Jules Verne

Il est alors descendu plus au sud, jusque dans le Turkestan libre. Là, aux khanats de Boukhara, de Khokhand, de Koundouze, il a trouvé des chefs disposés à jeter leurs hordes tartares dans les provinces sibériennes et à provoquer une invasion générale de l'empire russe en Asie. Le mouvement a été fomenté secrètement, mais il vient d'éclater comme un coup de foudre, et maintenant les voies et moyens de communication sont coupés entre la Sibérie occidentale et la Sibérie orientale! De plus, Ivan Ogareff, altéré de vengeance, veut attenter à la vie de mon frère!»

Le czar s'était animé en parlant et marchait à pas précipités. Le grand maître de police ne répondit rien, mais il se disait, à part lui, qu'au temps où les empereurs de Russie ne graciaient jamais un exilé, les projets d'Ivan Ogareff n'auraient pu se réaliser.

Quelques instants s'écoulèrent, pendant lesquels il garda le silence. Puis, s'approchant du czar, qui s'était jeté sur un fauteuil:

«Votre Majesté, dit-il, a sans doute donné des ordres pour que cette invasion fût repoussée au plus vite?

--Oui, répondit le czar. Le dernier télégramme qui a pu passer à Nijni-Oudinsk a dû mettre en mouvement les troupes des gouvernements d'Yeniseisk, d'Irkoutsk, d'Iakoutsk, celles des provinces de l'Amour et du lac Baïkal.
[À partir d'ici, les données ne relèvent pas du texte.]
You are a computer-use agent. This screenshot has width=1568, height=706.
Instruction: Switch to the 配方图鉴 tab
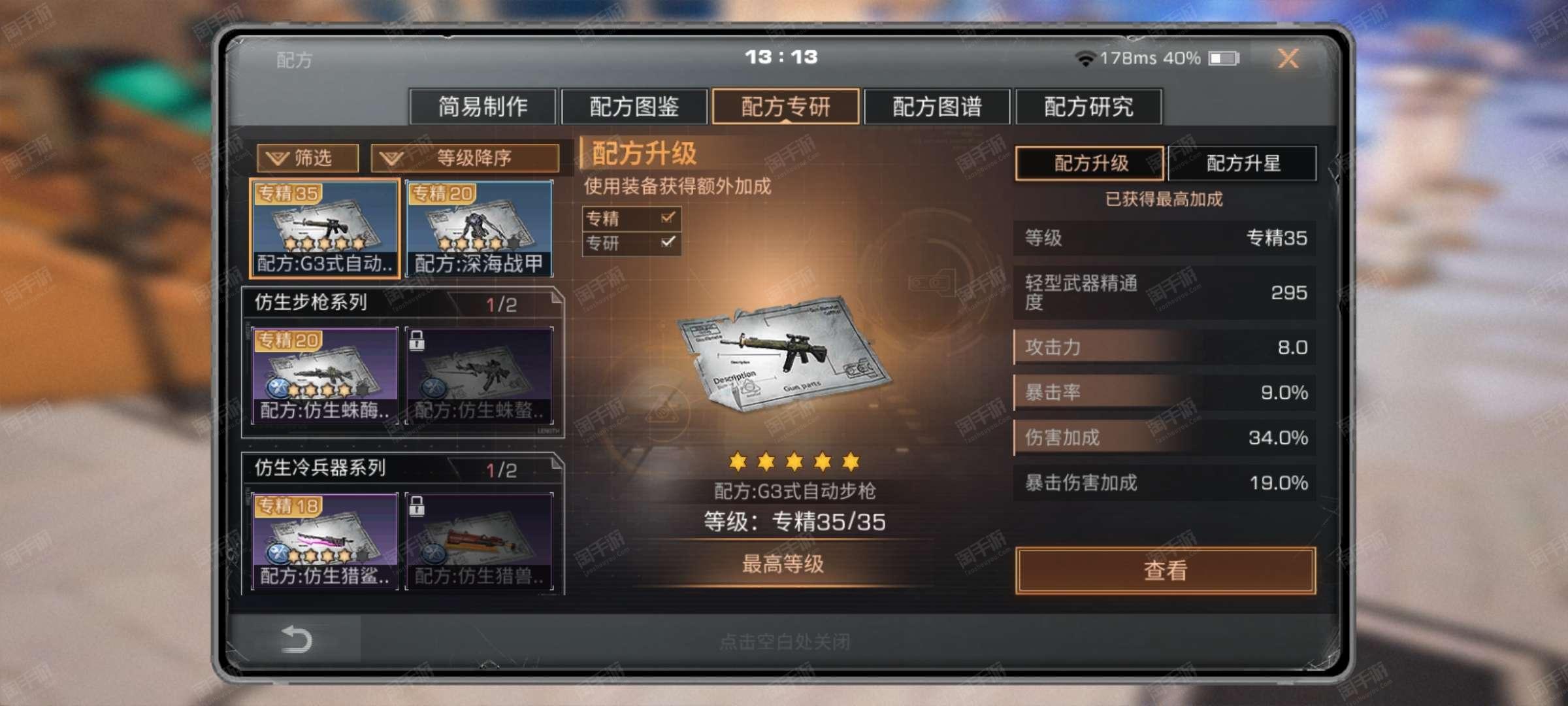click(634, 107)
En même temps, les régiments de Perm et de Nijni-Novgorod et les Cosaques de la frontière se dirigent à marche forcée vers les monts Ourals; mais, malheureusement, il faudra plusieurs semaines avant qu'ils puissent se trouver en face des colonnes tartares!

--Et le frère de Votre Majesté, Son Altesse le grand-duc, en ce moment isolé dans le gouvernement d'Irkoutsk, n'est plus en communication directe avec Moscou?

--Non.

--Mais il doit savoir, par les dernières dépêches, quelles sont les mesures prises par Votre Majesté et quels secours il doit attendre des gouvernements les plus rapprochés de celui d'Irkoutsk?
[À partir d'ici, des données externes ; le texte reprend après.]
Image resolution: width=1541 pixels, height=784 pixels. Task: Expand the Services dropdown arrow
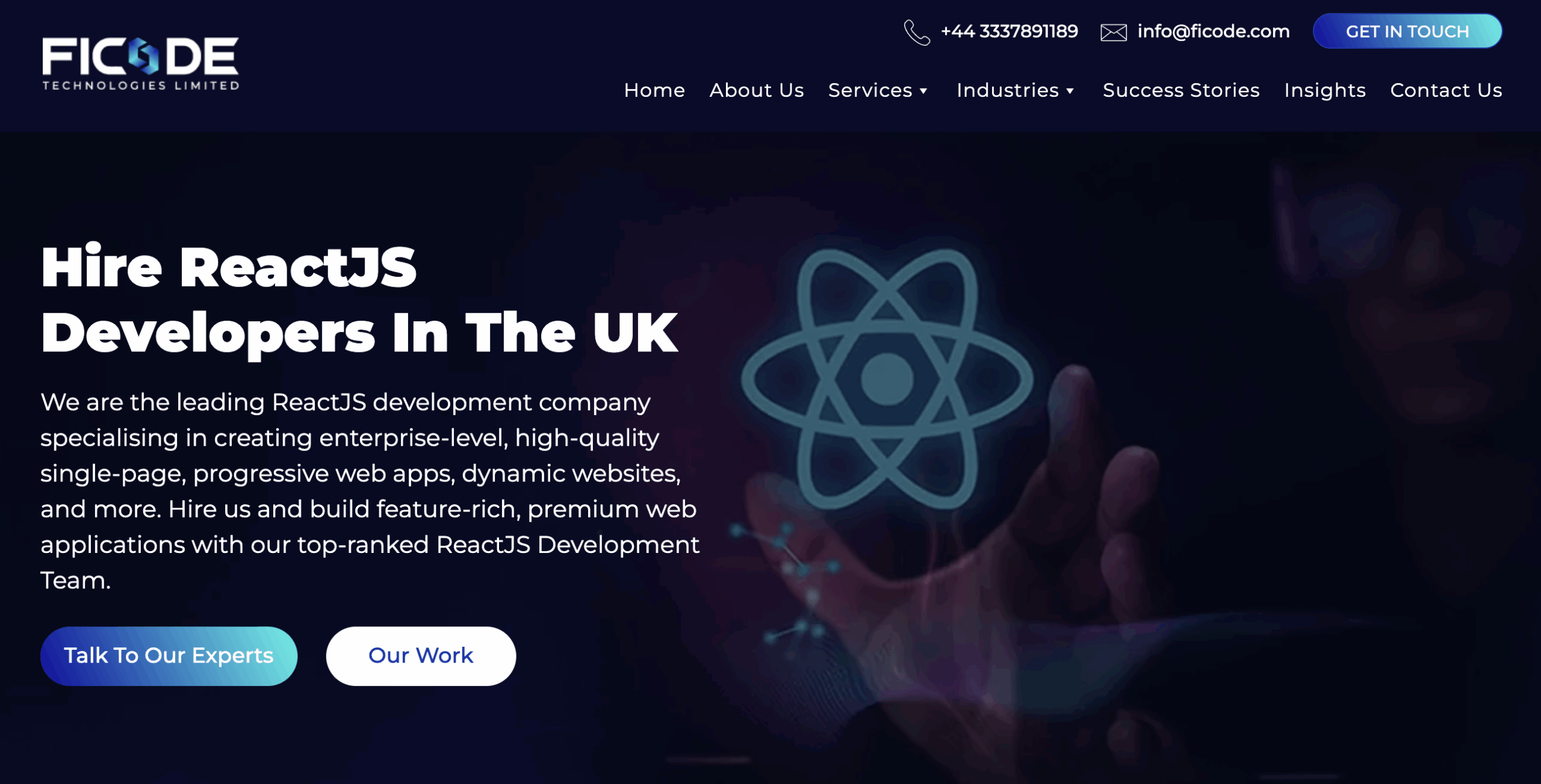pyautogui.click(x=923, y=91)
--Il le sait, répondit le czar, mais ce qu'il ignore, c'est qu'Ivan Ogareff, en même temps que le rôle de rebelle, doit jouer le rôle de traître, et qu'il a en lui un ennemi personnel et acharné. C'est au grand-duc qu'Ivan Ogareff doit sa première disgrâce, et, ce qu'il y a de plus grave, c'est que cet homme n'est pas connu de lui. Le projet d'Ivan Ogareff est donc de se rendre à Irkoutsk, et là, sous un faux nom, d'offrir ses services au grand-duc. Puis, après qu'il aura capté sa confiance, lorsque les Tartares auront investi Irkoutsk, il livrera la ville, et avec elle mon frère, dont la vie est directement menacée. Voilà ce que je sais par mes rapports, voilà ce que ne sait pas le grand-duc, et voilà ce qu'il faut qu'il sache!

--Eh bien, sire, un courrier intelligent, courageux....

--Je l'attends.

--Et qu'il fasse diligence, ajouta le grand maître de police, car permettez-moi d'ajouter, sire, que c'est une terre propice aux rébellions que cette terre sibérienne!
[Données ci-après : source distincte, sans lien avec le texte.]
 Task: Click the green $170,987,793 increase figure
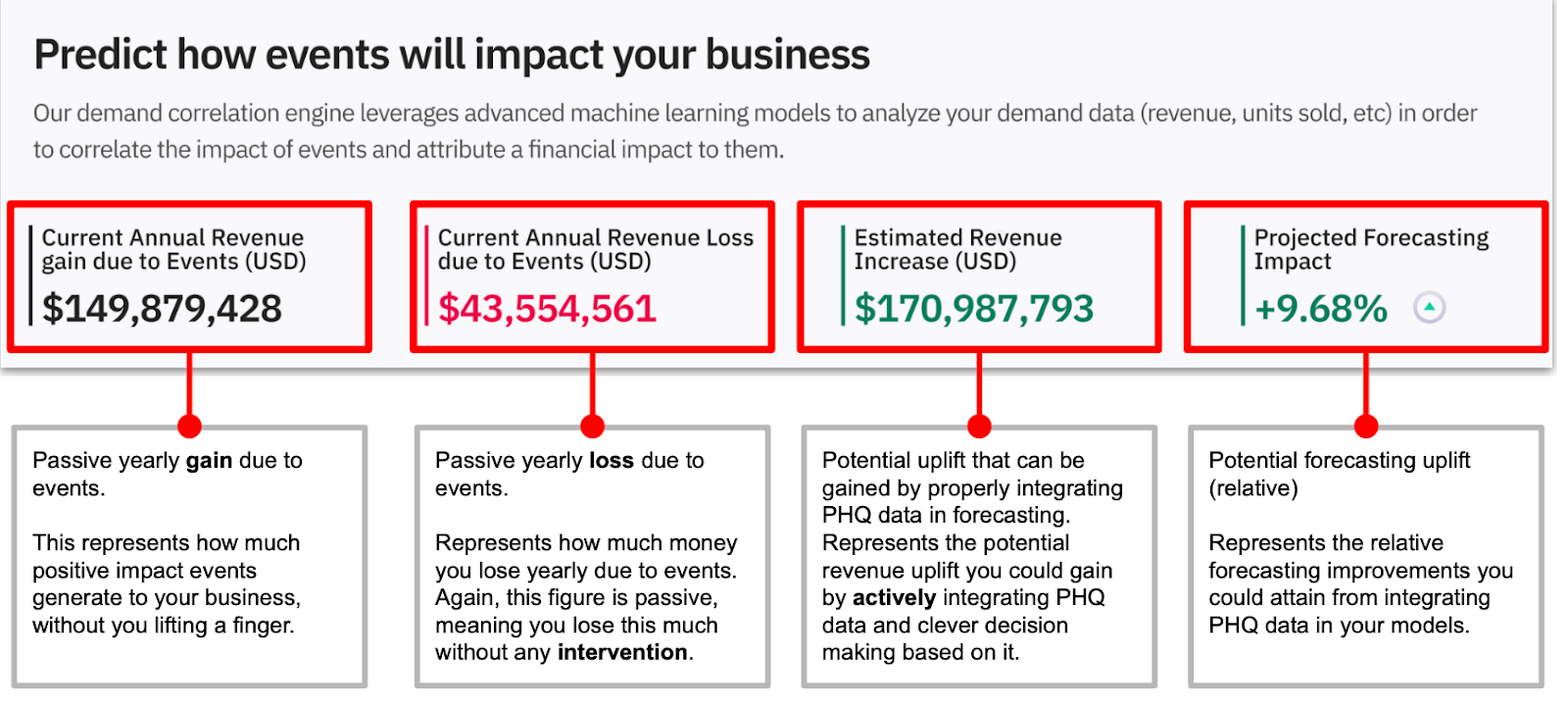point(974,309)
--Veux-tu dire, général, que les exilés feraient cause commune avec les envahisseurs? s'écria le czar. qui ne fut pas maître de lui-même devant cette insinuation du grand maître de police.

--Que Votre Majesté m'excuse!... répondit en balbutiant le grand maître de police, car c'était bien véritablement la pensée que lui avait suggérée son esprit inquiet et défiant.

--Je crois aux exilés plus de patriotisme! reprit le czar.

--Il y a d'autres condamnés que les exilés politiques en Sibérie, répondit le grand maître de police.

--Les criminels! Oh! général, ceux-là je te les abandonne! C'est le rebut du genre humain. Ils ne sont d'aucun pays. Mais le soulèvement, ou plutôt l'invasion n'est pas faite contre l'empereur, c'est contre la Russie, contre ce pays, que les exilés n'ont pas perdu toute espérance de revoir... et qu'ils reverront!... Non, jamais un Russe ne se liguera avec un Tartare pour affaiblir, ne fût-ce qu'une heure, la puissance moscovite!»

Le czar avait raison de croire au patriotisme de ceux que sa politique tenait momentanément éloignés. La clémence, qui était le fond de sa justice, quand il pouvait en diriger lui-même les effets, les adoucissements considérables qu'il avait adoptés dans l'application des ukases, si terribles autrefois, lui garantissaient qu'il ne pouvait se méprendre.